Because you contributed voluntarily 5 grand to your IRA, and it’ll sit in that separate special account, likely invested in the stock market, so that it compounds away, doubling about every 7 or 8 years until you retire. With 5 grand contributions year after year after year, you’ll have a full million bucks in there by the time you retire at 65. And you’ll have the option to start withdrawing from the IRA at that point. Or you can wait until the maximum age of 70 ½ to begin the withdrawal process. Which is kind of a big deal. Small tweaks make a huge difference.
Like...you saved money beyond the IRA, i.e. in your personal savings accounts. And you could live on that another 5 ½ years. Then, if the market followed historical patterns, instead of beginning your IRA withdrawals with a million dollars in there, you’d have compounded that million bucks another 5 ½ years worth...so that it was worth a million 6 or 7 by the time you were 70 ½.

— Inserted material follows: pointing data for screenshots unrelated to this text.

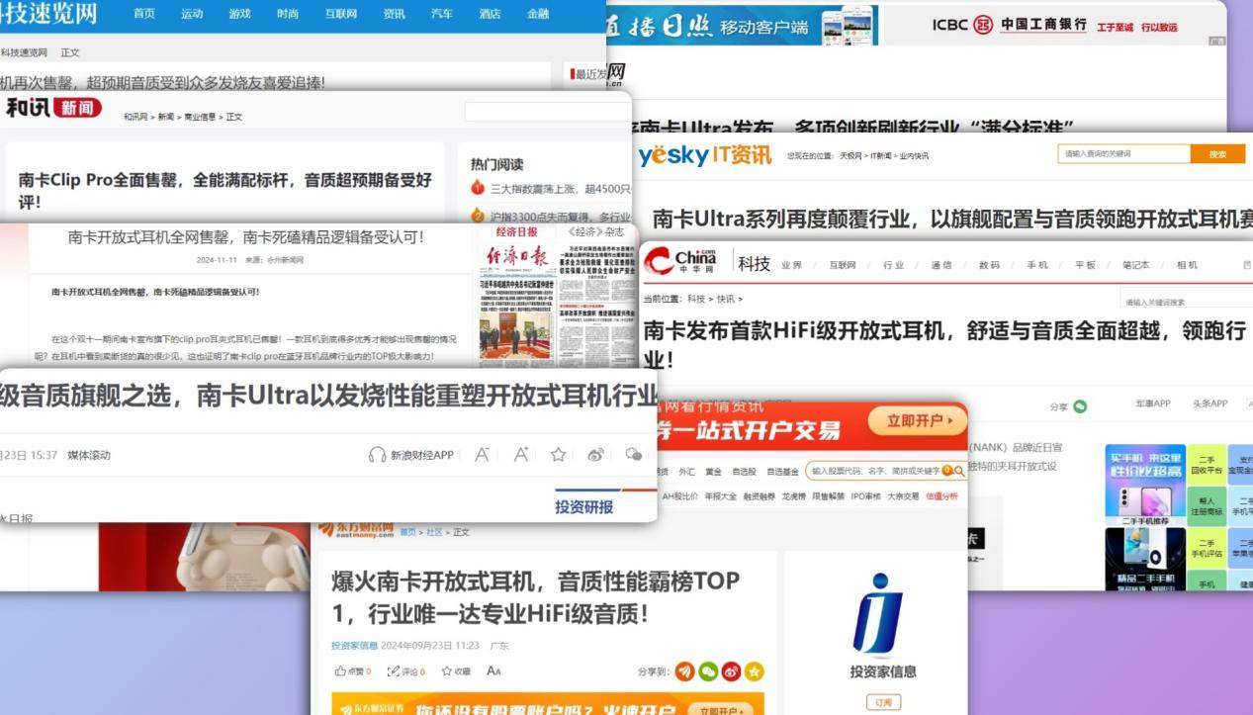This screenshot has width=1253, height=715.
Task: Click the comment bubble icon on Sina toolbar
Action: (634, 455)
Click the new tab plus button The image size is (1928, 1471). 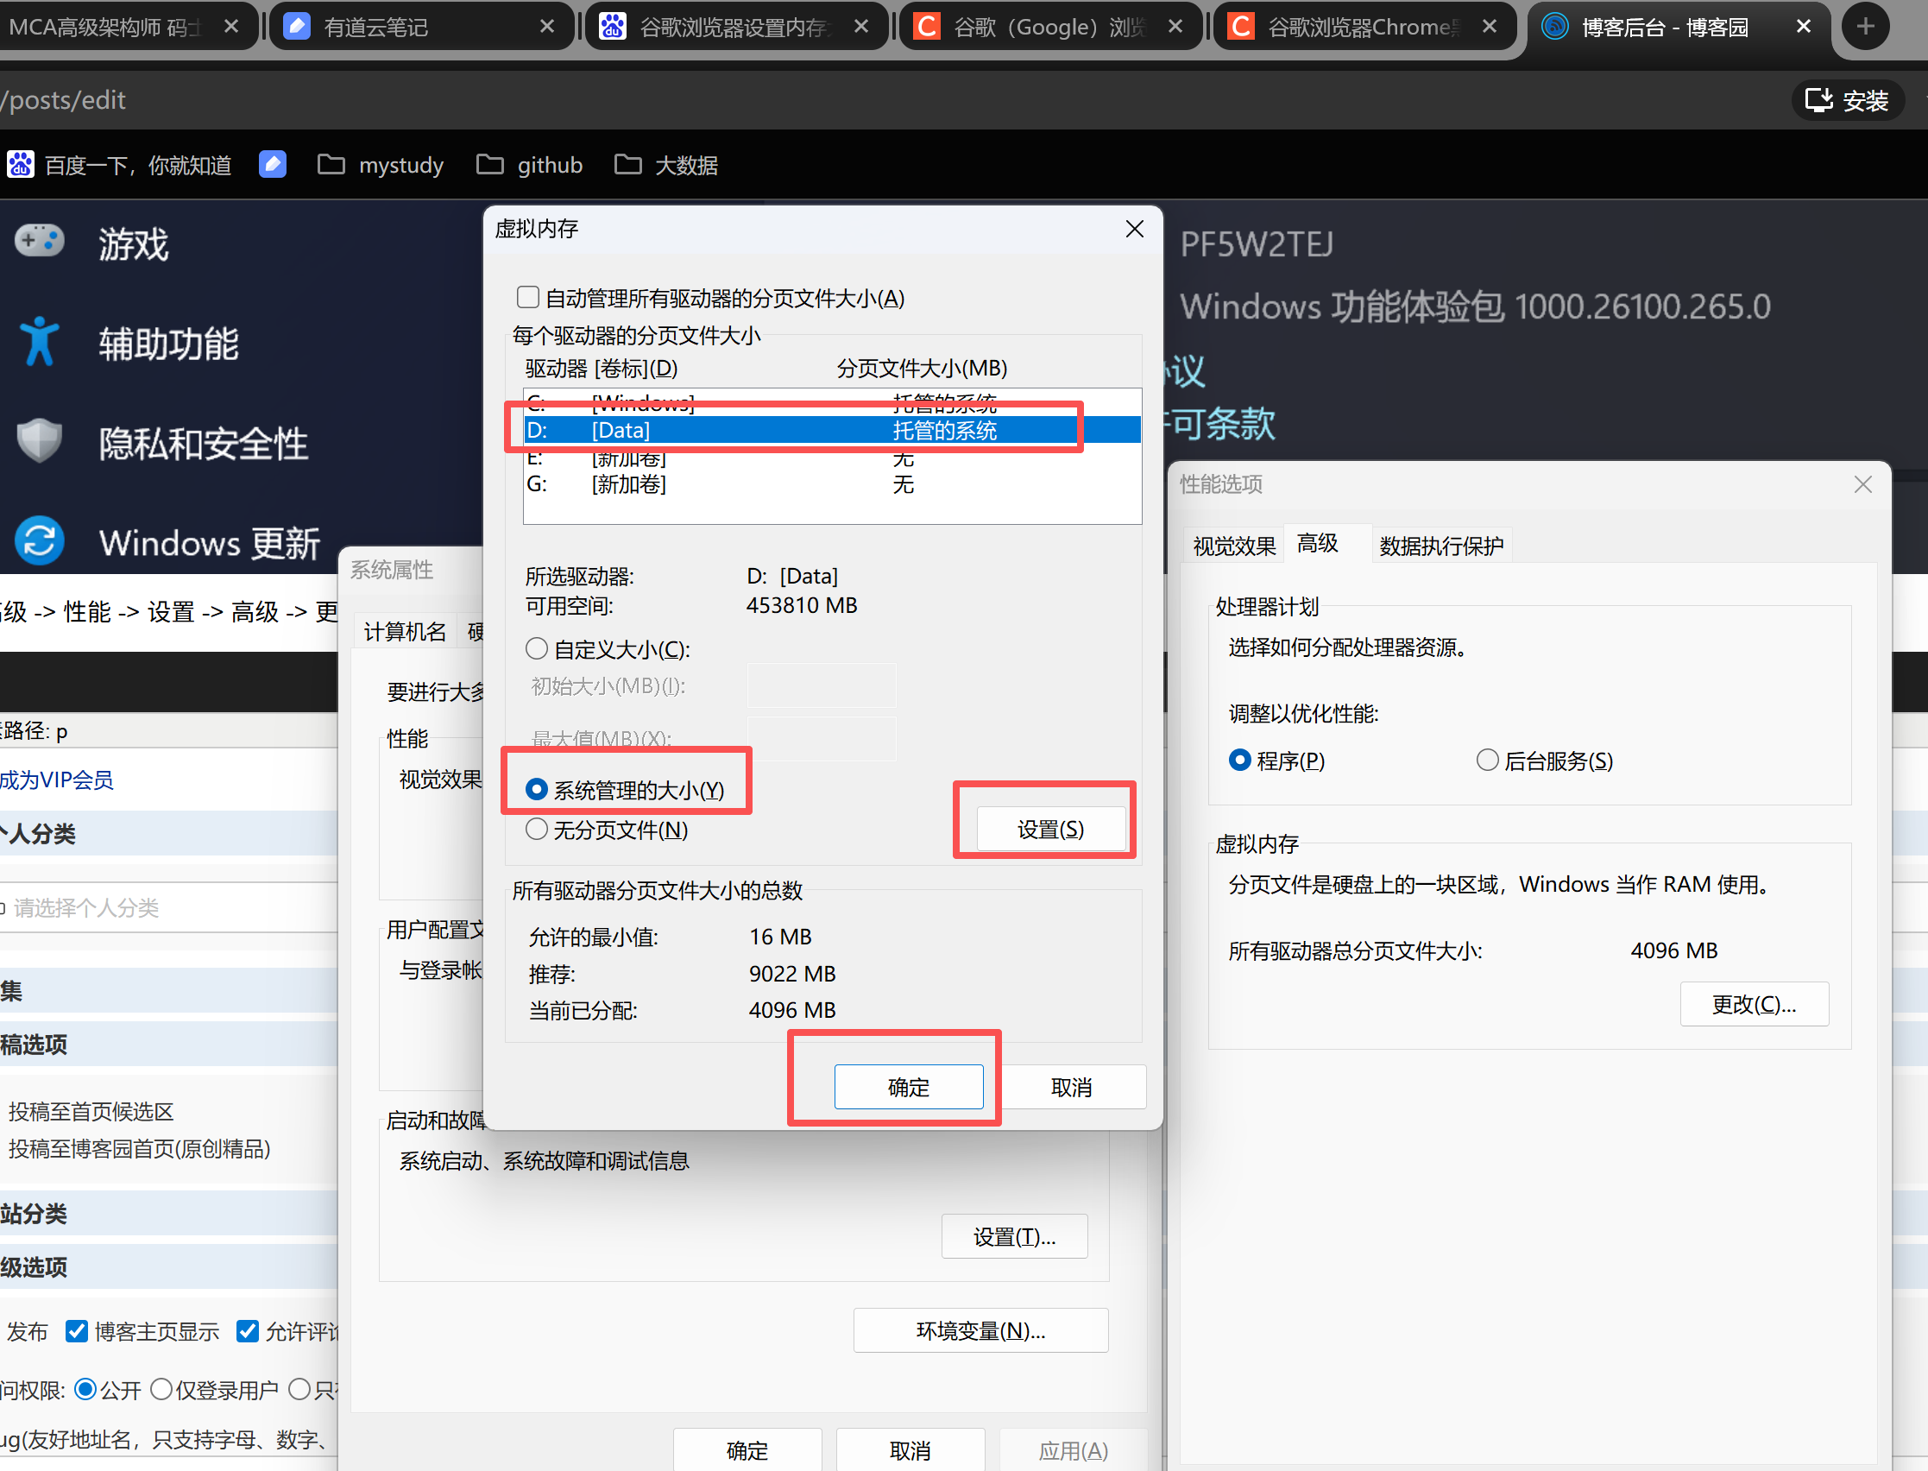(x=1865, y=26)
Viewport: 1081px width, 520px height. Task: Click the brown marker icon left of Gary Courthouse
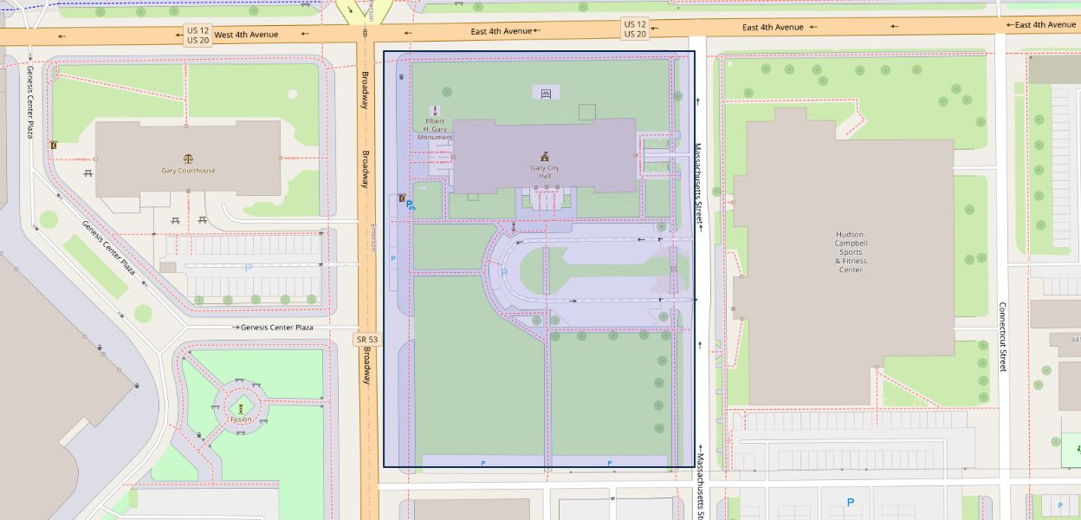pos(54,146)
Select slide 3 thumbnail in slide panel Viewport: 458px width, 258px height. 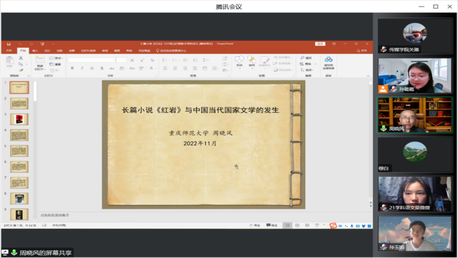[x=19, y=119]
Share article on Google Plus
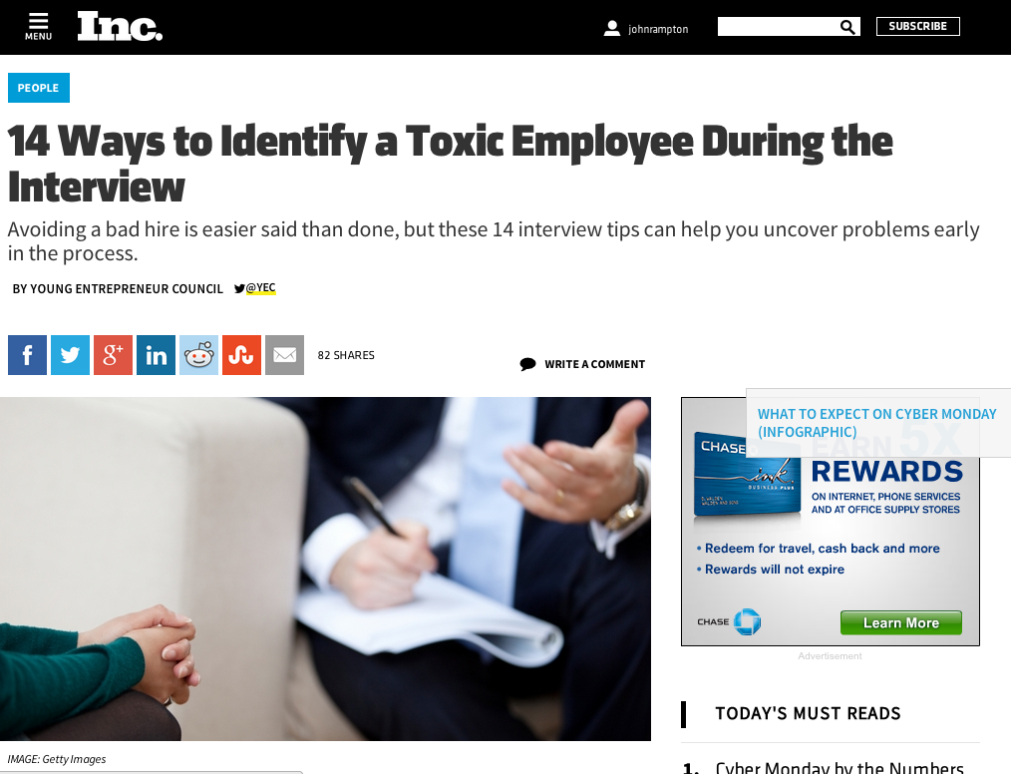 (x=113, y=355)
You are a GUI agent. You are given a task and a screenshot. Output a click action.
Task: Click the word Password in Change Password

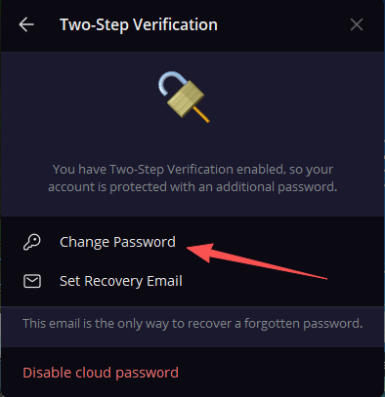(145, 242)
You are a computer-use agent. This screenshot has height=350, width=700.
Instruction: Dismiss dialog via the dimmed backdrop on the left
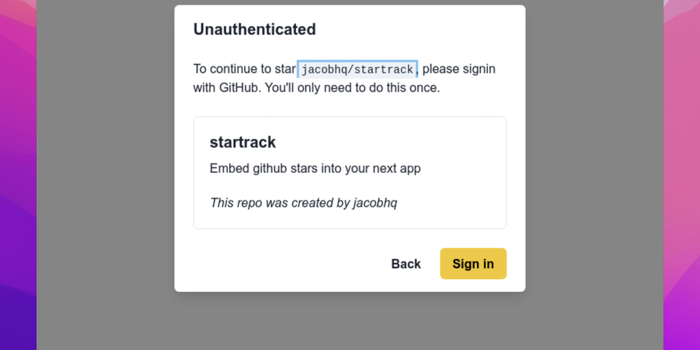[103, 171]
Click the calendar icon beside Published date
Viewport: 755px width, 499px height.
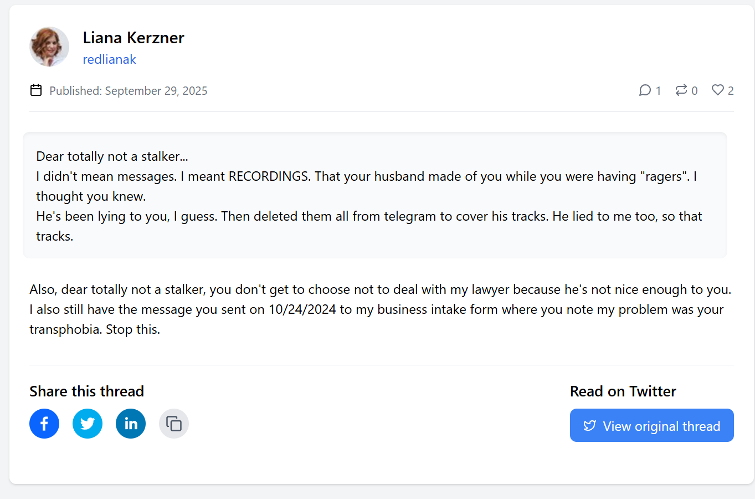[36, 90]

That’s an extra 600 or 700 grand and change, just for being able to wait the maximum time before you must, by law, begin withdrawing.
Why is there a "must" in there? Well, the government needs to tax you...somehow. And remember: that money went into the IRA and sat there compounding, tax-free for decades.
But now, when you take it out, you’ll pay ordinary income rates on it. Why not the cheaper, long-term gain rates? Because it was income. Active income you earned. And “should have been” taxed on as ordinary income when you earned it. But you weren't. So now it’s time for the tax man to cometh.
The logic behind the creation of the IRA was that investors in it would be paying a lower tax rate when they were old, i.e. making less money as geezers than they did when they were at the peaks of their careers.
So under the progressive tax system, instead of paying a marginal rate of, say, 43 percent on that 5 grand that was saved, as a geezer, taking out relatively small amounts to live on, you’re paying more like 30 percent or less on the marginal dollar.
And the focus is the minimums you must withdraw. You can distribute to yourself more than the minimums, but you have to take out a set percentage each year.
And age matters. In fact, it’s kinda everything in this calculation. So at age 77, for example, the divisor is 21.2. That means that whatever the total assets were in the IRA as of the end of the year, that amount is divided by 21.2...and it’s the amount that must be taken out of the IRA and “distributed to you,” usually in the form of you writing a check out of the IRA. And to yourself, into your normal brokerage account.
So let’s say that, at 77, you had a million bucks from your hard-earned scrimping and saving. You’d take 1 million in the numerator and divide it by 21.2 to get $47,170. It’s that amount you’d have to take out of the IRA. And be taxed on it at ordinary income rates and, well, hopefully live to fight another day.
The divisors increase dramatically as you get older. When the IRA starts at age 70, you divide by 27.4... so you only have to distribute a small amount of dough to yourself, and be taxed on it...but by age 100, you have to distribute whatever divided by only 6.3, meaning that you’ll be distributing about 4 times as much as you did at age 70.